___ WORKING DATA ___

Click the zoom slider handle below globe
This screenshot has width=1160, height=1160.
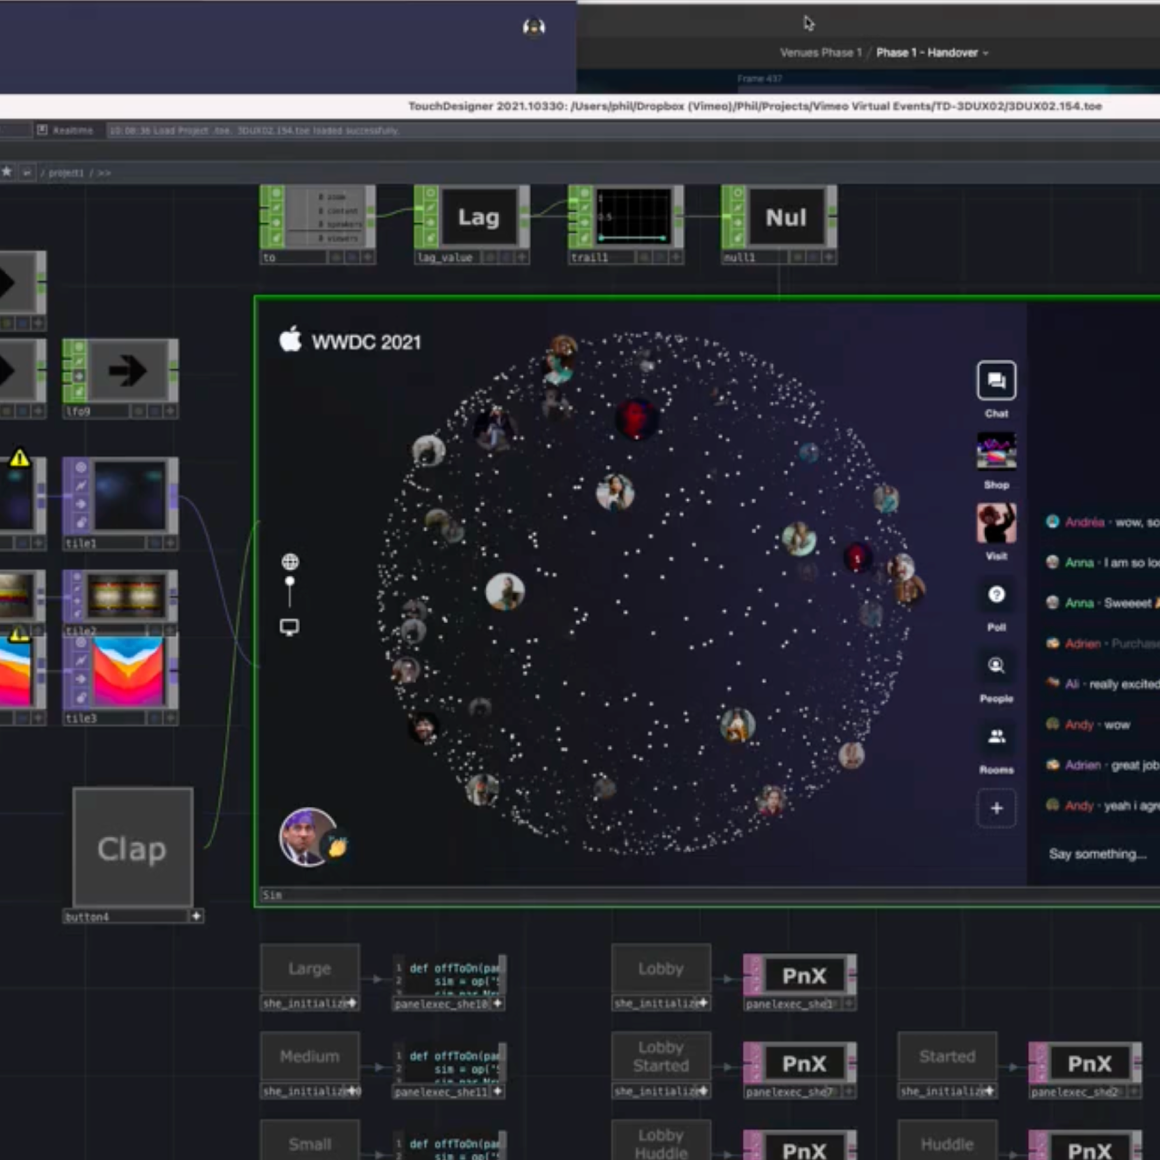tap(290, 581)
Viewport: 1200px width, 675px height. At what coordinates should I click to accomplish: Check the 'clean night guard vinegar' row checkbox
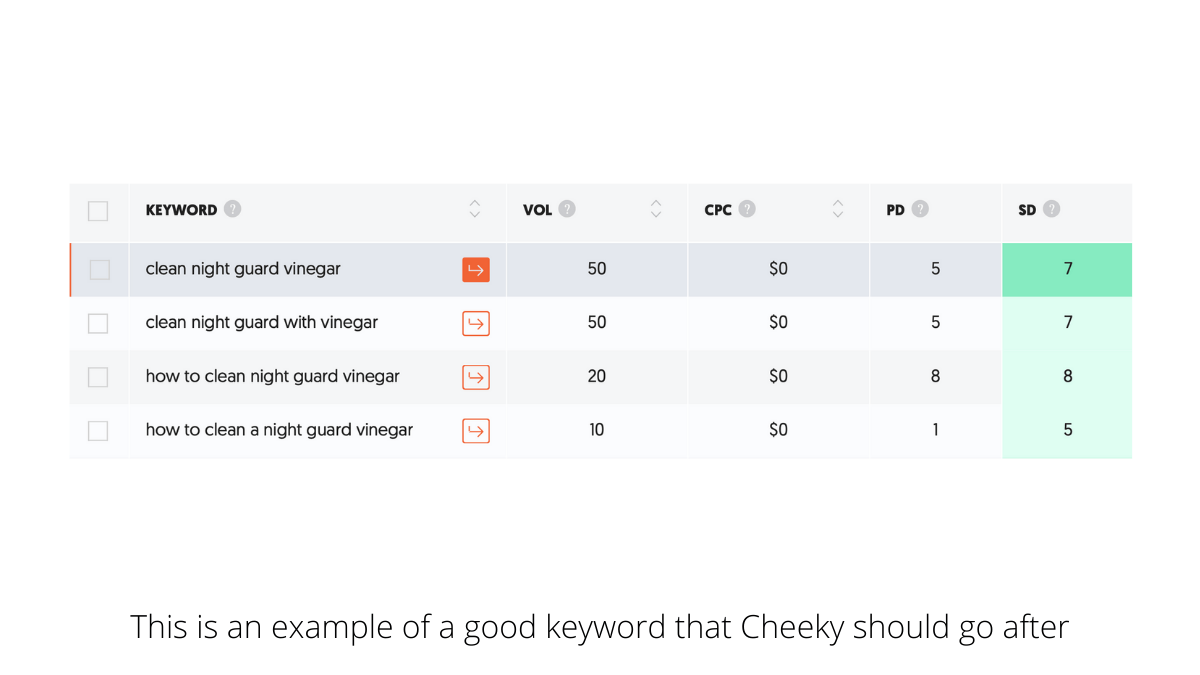[99, 270]
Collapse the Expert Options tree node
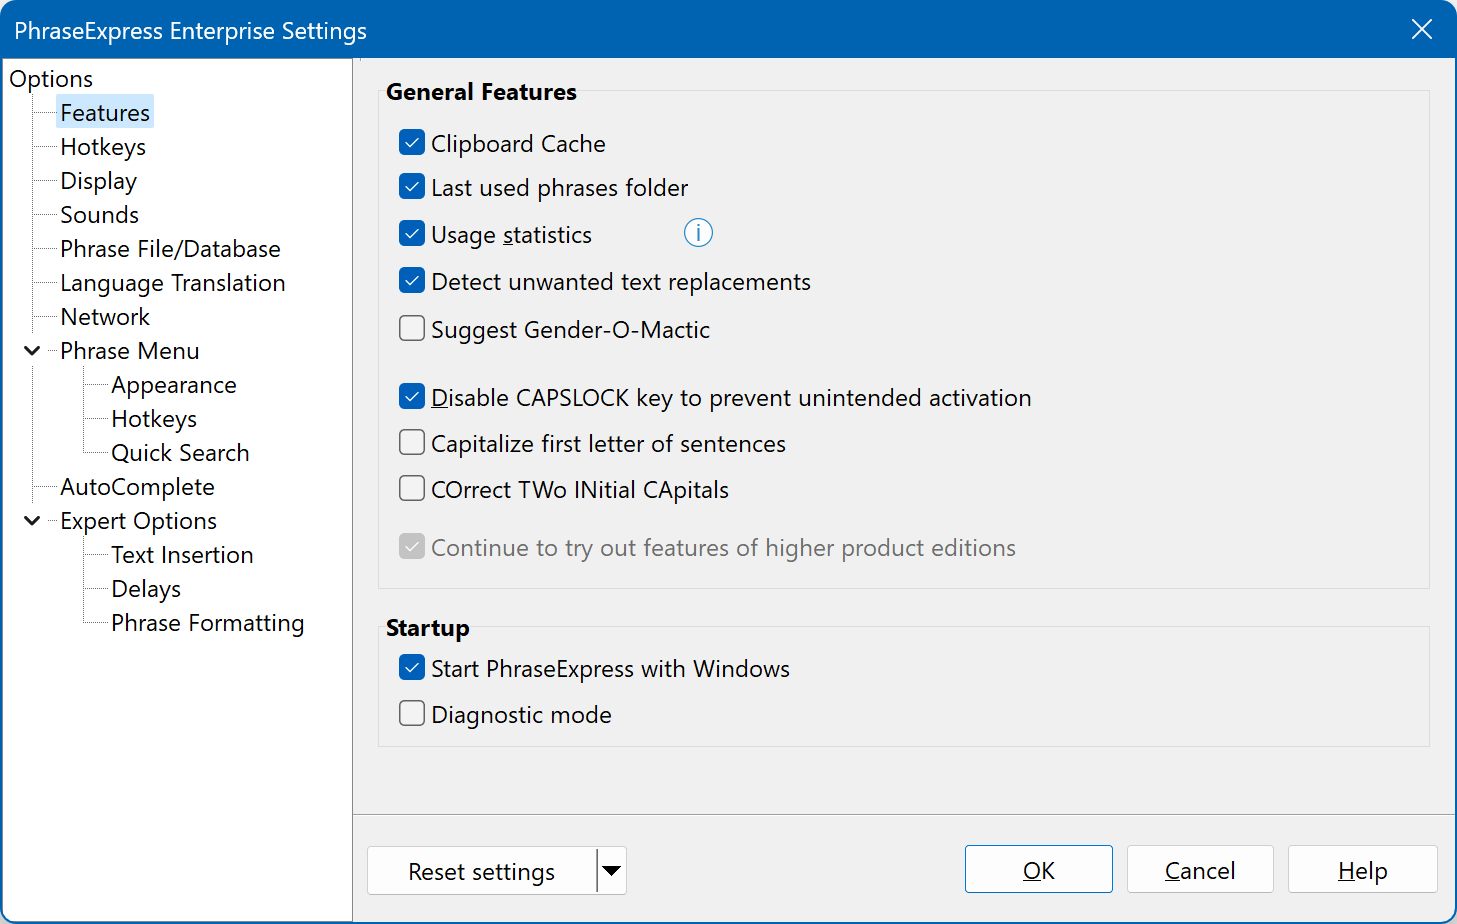Screen dimensions: 1457x924 [32, 521]
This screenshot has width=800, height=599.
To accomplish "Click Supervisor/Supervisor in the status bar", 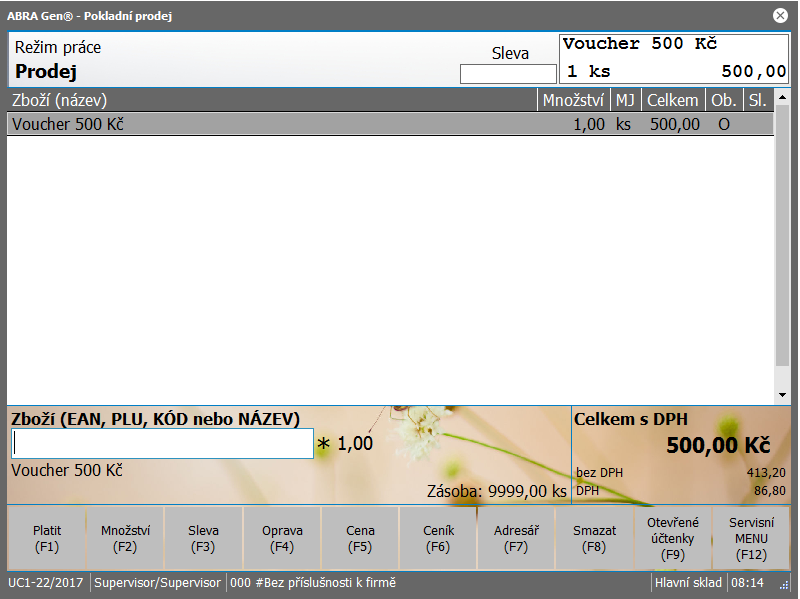I will [157, 583].
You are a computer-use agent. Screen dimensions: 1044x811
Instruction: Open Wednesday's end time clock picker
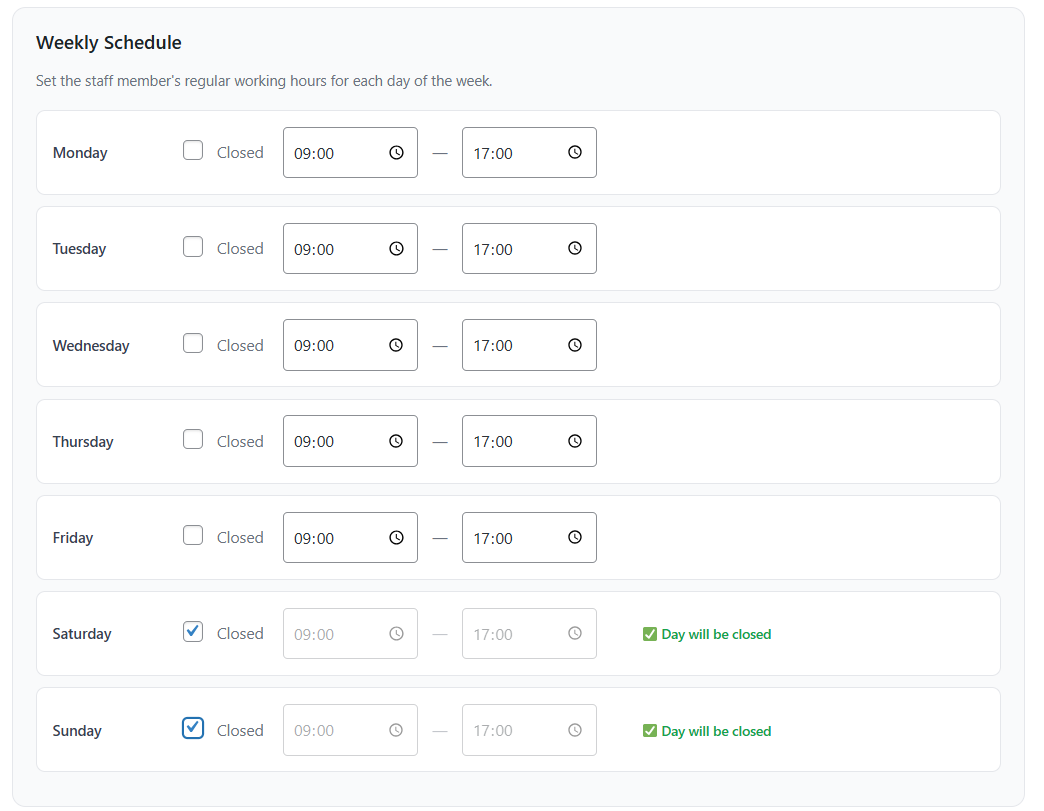tap(575, 345)
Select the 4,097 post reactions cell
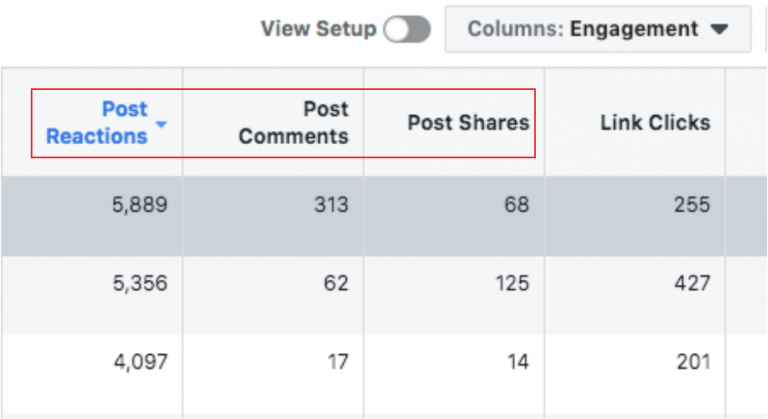768x419 pixels. click(x=139, y=362)
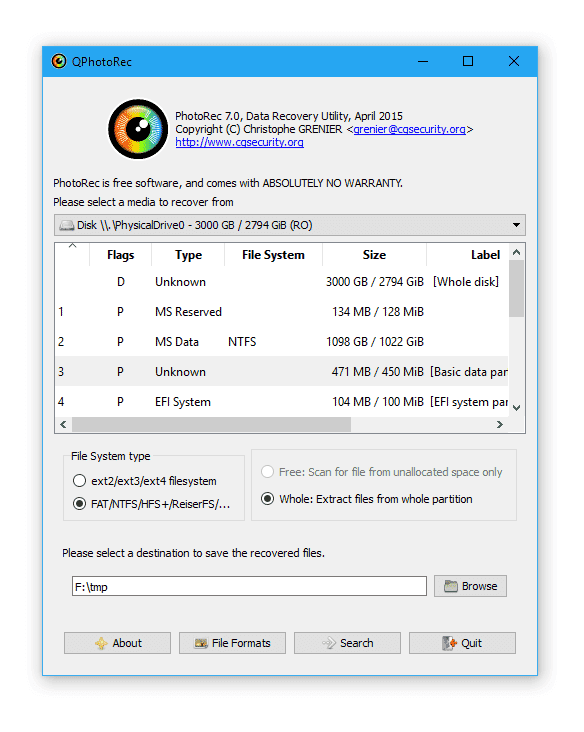The height and width of the screenshot is (732, 584).
Task: Click the folder icon on Browse button
Action: coord(450,586)
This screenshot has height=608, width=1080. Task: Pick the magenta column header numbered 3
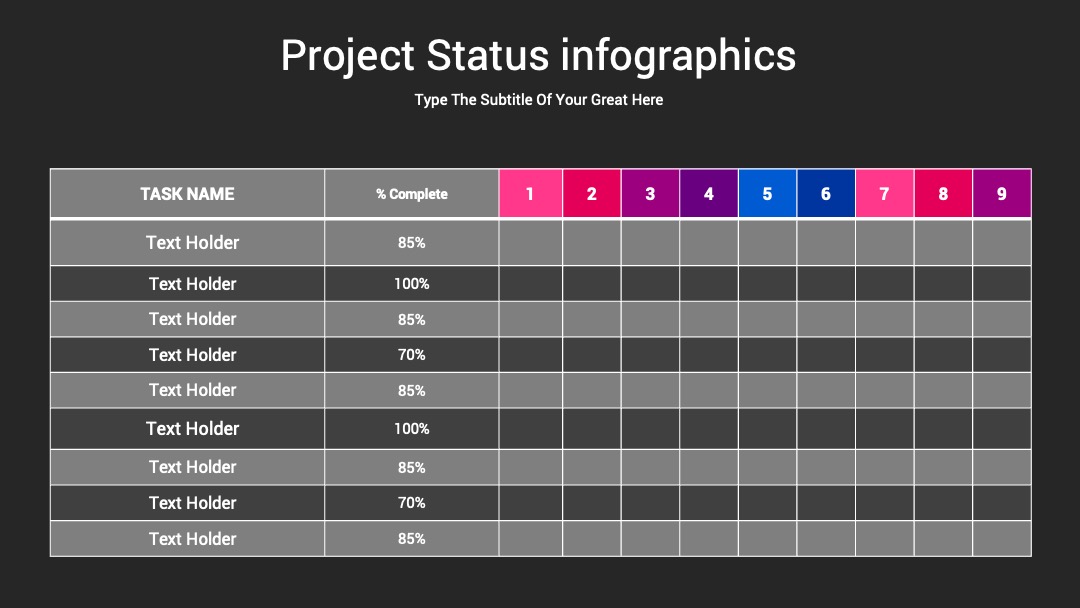[x=650, y=193]
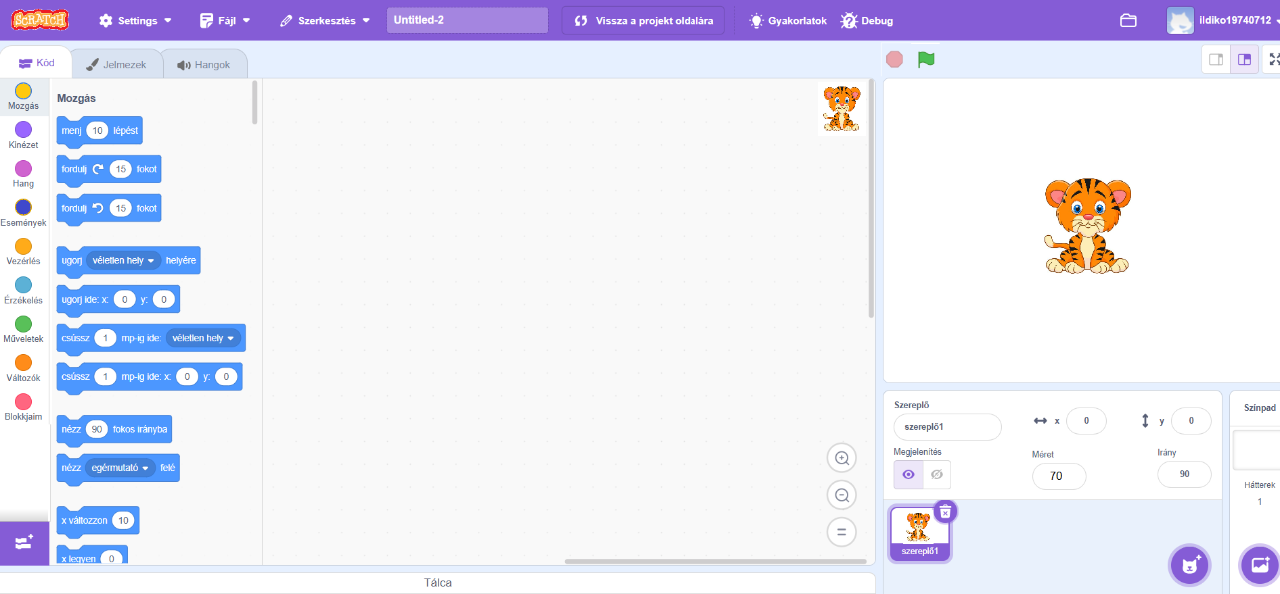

___

Transcribe exactly the lines from the one containing "Instruction: Open Wednesday's" through the last line of the records above, and nothing else. Leave out the pictures.

Instruction: Open Wednesday's end time clock picker
tap(575, 345)
Select the 4,097 post reactions cell
768x419 pixels. click(x=139, y=362)
The height and width of the screenshot is (732, 584).
Task: Click the folder icon on Browse button
Action: coord(450,586)
This screenshot has height=608, width=1080. Task: Pick the magenta column header numbered 3
[x=650, y=193]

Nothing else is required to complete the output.